La muerte en espectáculo

Nos merecemos lo peor que venga. Recordemos. Si es que aún nos queda alguna neurona no enferma: «la libertad del pueblo está en su vida privada; no la perturbéis»

«La libertad del pueblo está en su vida privada; no la perturbéis». Corrían tiempos muy duros. Y el que enuncia ese axioma percibe ya, en 1794, que su destino está sellado. Ha sido protagonista, demasiado joven, de los momentos más mortuorios de la Revolución. Y tal vez sólo sobre la conciencia su ambiguo colega Robespierre pesan más sombras de cadáveres que sobre la suya propia. Pero Louis-Antoine de Saint-Just, a los 26 años, sabe su momento llegado: la muerte –que él mismo ha sembrado con tanto desapego– lo cerca ahora. Y es demasiado arrogante para huir: él, que hizo caer testas coronadas e impuso temeroso silencio a la rugiente Asamblea, no puede permitirse rehuir el torrente de su destino. «El día en el que esté convencido de que es imposible darle al pueblo francés costumbres suaves, enérgicas, sensibles e inexorables con la tiranía, me apuñalaré». No hizo falta. Se entregó a la guillotina como quien se abraza a un consuelo. Negándoles a sus soldados permiso para liberarlo. Pero dejó esa nota. Premonición horrorizada de lo que venía. No, «no turbéis la vida privada». Es el lugar sagrado del ciudadano. Violada ella, ninguna libertad, ni aun la más tenue, sobrevive. Tampoco, moral alguna.
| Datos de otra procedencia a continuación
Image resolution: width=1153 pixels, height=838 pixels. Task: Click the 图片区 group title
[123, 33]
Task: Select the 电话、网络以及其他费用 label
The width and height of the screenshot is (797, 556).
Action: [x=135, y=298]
Me volvió a la memoria el axioma, hace un par de días. La noticia era, en apariencia, nimia. Pero los síntomas que expresa revelan una enfermedad muy profunda, quizá la más honda de nuestro tiempo. Puede que la más funesta.
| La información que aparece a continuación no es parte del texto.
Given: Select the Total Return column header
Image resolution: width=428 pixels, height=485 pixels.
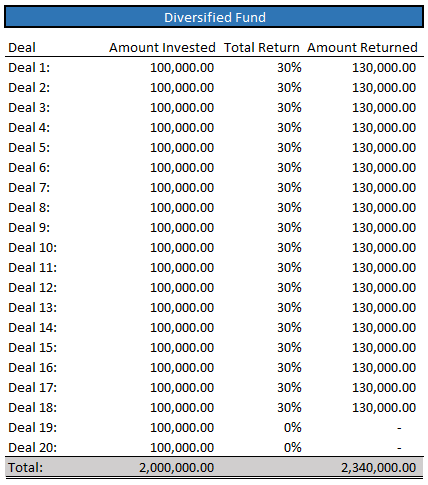Looking at the screenshot, I should point(262,48).
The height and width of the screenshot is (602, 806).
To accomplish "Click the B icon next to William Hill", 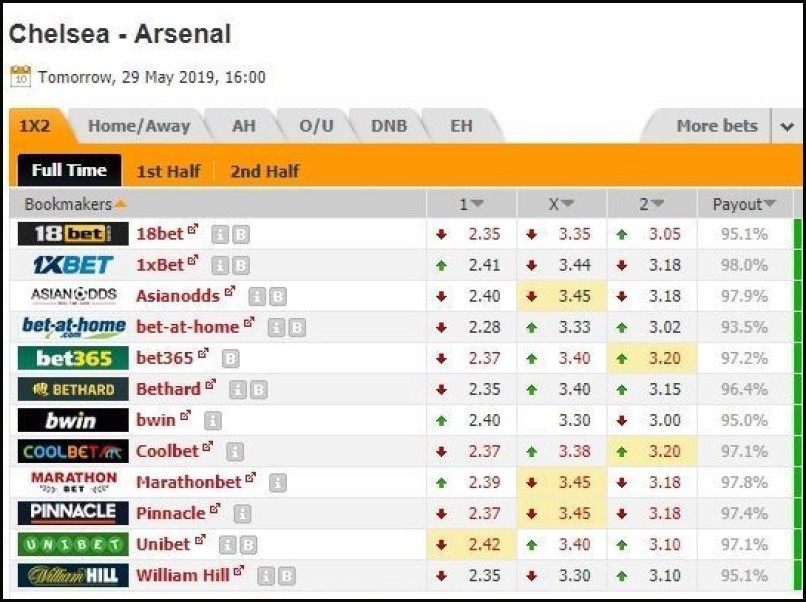I will (287, 576).

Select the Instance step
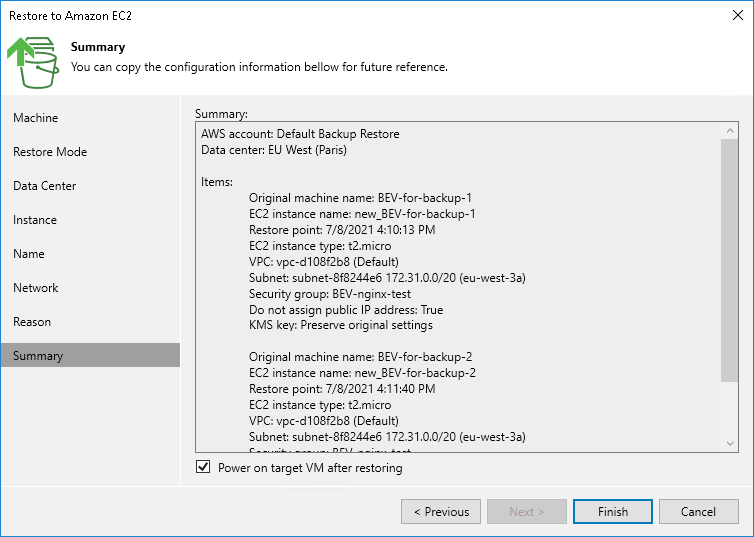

La madre de un hijo asesinado –había escrito primero «horriblemente», pero no, no hay adverbio ni adjetivo que puedan añadir nada a lo que dicen al imaginario humano esas tres palabras, «un hijo asesinado»– interpela a eso que llaman una «plataforma» de entretenimiento televisivo online. ¿Los hechos? La plataforma habría introducido medios técnicos en la prisión de la persona condenada por el asesinato del crío. ¿Su intención? Construir, con las imágenes que esos medios proporcionasen, sumadas al ingente material de archivo y a la cháchara, debo pensar que fuertemente sentimental, de los «especialistas» en dolor humano, un espectáculo mediante cuya proyección en serie confortar emotivamente a los espectadores en las aburridas tardes del fin de semana.
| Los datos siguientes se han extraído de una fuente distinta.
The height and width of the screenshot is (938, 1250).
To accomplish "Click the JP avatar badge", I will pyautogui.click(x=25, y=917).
La muerte como diversión ha sido siempre fuertemente deleitosa por las mentes inanes. Y, de aquel París de 1794 que evocaba al principio de esta columna, puede que la imagen más glacial fuera la de las «tricoteuses», las venerables señoras mayores que, con su labor de punto, se sentaban a ver caer las cabezas en el cesto de la guillotina, mientras tejían toquillas o pañales para sus nietecitos. Nuestras –y nuestros, por supuesto– tricoteuses no corren siquiera el riesgo de agarrarse un resfriado en los días lluviosos de la plaza pública, ni el desagrado de ser salpicados directamente por los restos de la sangre. Desde el confort del sofá en el saloncito, la sangre no huele. Y los sentimientos rezuman una ternura amistosa.

Debería decir que es anonadante que una empresa de espectáculo busque hacer dinero con ese tipo de dolor familiar. Y que se atreva a hacerlo, incluso, contra el veto explícito de los afectados. Pero no, no me asombra. Sé que hemos reducido el cruel mundo a una mala farsa escénica en tonos cursis, apta para ser digerida a la hora de la comida o de la cena. O antes de ir a la cama sin que la amable atrocidad, envuelta en los tonos justos, le quite a nadie el sueño.

Hemos perdido el mundo. Lo hemos suplantado por las pantallas. Que nos hacen imbéciles. Y malos. Nos merecemos lo peor que venga. Recordemos. Si es que aún nos queda alguna neurona no enferma: «la libertad del pueblo está en su vida privada; no la perturbéis».